En cas de litige, les juges peuvent alors ne pas retenir la faute grave (ou lourde).
Préavis non effectué compte tenu de l’incapacité du salarié
Compte tenu de l’inaptitude du salarié et de l’impossibilité de reclassement (ou de refus) aucun préavis n’est à effectuer par le salarié.
Inaptitude résultant d’une maladie professionnelle ou consécutive à un accident du travail
Dans ce cas précis, le salarié ne doit pas effectuer de préavis.

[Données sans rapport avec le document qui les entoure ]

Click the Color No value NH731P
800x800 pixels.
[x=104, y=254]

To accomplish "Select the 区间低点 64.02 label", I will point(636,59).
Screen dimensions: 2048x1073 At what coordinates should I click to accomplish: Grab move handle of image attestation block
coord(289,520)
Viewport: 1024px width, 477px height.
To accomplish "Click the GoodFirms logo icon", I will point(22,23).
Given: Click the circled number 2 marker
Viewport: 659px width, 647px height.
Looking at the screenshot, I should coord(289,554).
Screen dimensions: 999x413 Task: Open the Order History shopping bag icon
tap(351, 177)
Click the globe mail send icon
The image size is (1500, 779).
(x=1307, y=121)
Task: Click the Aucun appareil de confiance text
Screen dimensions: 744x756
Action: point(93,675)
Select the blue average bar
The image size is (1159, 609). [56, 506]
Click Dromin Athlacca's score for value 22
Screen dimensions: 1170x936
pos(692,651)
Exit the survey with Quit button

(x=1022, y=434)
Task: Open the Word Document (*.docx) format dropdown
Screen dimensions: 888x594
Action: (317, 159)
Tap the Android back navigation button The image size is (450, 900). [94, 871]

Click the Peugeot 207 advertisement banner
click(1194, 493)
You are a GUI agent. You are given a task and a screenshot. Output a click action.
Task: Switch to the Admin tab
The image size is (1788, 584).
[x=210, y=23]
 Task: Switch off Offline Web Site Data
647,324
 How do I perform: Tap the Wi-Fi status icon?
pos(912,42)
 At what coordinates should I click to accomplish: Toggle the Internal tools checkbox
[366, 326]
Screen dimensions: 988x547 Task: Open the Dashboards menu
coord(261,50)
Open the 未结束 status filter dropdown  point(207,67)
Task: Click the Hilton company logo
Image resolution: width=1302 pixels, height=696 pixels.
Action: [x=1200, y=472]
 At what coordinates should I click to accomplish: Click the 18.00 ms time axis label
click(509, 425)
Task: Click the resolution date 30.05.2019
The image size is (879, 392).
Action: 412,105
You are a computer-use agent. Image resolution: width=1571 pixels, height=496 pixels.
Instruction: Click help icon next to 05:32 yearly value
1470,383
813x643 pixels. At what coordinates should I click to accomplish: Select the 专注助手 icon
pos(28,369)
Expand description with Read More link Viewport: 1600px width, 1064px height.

Il doit percevoir néanmoins :
- Une indemnité d’un montant égal à l’indemnité légale de préavis (article L 1226-14) ;
- Cette indemnité n’a pas la nature d’une indemnité compensatrice de préavis (Cour de cassation du 15/06/1999 arrêt 97-15328) ;
- De ce fait, le salarié n’est pas en droit de demander le paiement de l’indemnité compensatrice de préavis prévue par la Convention collective ;
- L’indemnité versée n’étant pas une indemnité compensatrice de préavis légale (même si la valeur est identique), la date de rupture du contrat de travail n’est pas repoussée ;
- L’indemnité de licenciement sera donc calculée sur l’ancienneté acquise à la notification ;
- L’indemnité d’une valeur égale à l’indemnité compensatrice de préavis sera calculée sur la base des 3 derniers mois de salaire (article L 1226-16 du Code du travail) ;
- Le montant de cette indemnité ne doit pas être pris en compte dans le calcul de l’indemnité compensatrice de congés payés.
Nota :
Les 3 seuls cas pour lesquels le salarié pourrait bénéficier d’une indemnité compensatrice de préavis (et pas d’une indemnité dont le montant est égal au montant de l’indemnité légale de préavis) sont :
- L’employeur n’a pas satisfait à son obligation de reclassement ;
- L’employeur n’a pas repris le paiement du salaire alors que le délai d’un mois est écoulé ;
- Le licenciement pour inaptitude est dépourvu de cause réelle et sérieuse (Arrêt Cour de cassation du 13 avril 2022, pourvoi n°21-10525) .
Inaptitude après une maladie ou un accident non professionnel
Ainsi, lorsqu’un salarié fait l’objet d’un licenciement pour une inaptitude qui n’a pas d’origine professionnelle, le Code du travail indique que :
- Le préavis n’est pas exécuté ;
- Le contrat de travail est donc rompu à la notification du licenciement ;
- Le préavis est néanmoins pris en compte pour le calcul de l’indemnité ;
- Aucune indemnité compensatrice de préavis n’est versée.
Article L1226-4
Modifié par LOI n°2012-387 du 22 mars 2012 - art. 47
Lorsque, à l'issue d'un délai d'un mois à compter de la date de l'examen médical de reprise du travail, le salarié déclaré inapte n'est pas reclassé dans l'entreprise ou s'il n'est pas licencié, l'employeur lui verse, dès l'expiration de ce délai, le salaire correspondant à l'emploi que celui-ci occupait avant la suspension de son contrat de travail.
Ces dispositions s'appliquent également en cas d'inaptitude à tout emploi dans l'entreprise constatée par le médecin du travail.
En cas de licenciement, le préavis n'est pas exécuté et le contrat de travail est rompu à la date de notification du licenciement. Le préavis est néanmoins pris en compte pour le calcul de l'indemnité mentionnée à l'article L. 1234-9. Par dérogation à l'article L. 1234-5, l'inexécution du préavis ne donne pas lieu au versement d'une indemnité compensatrice.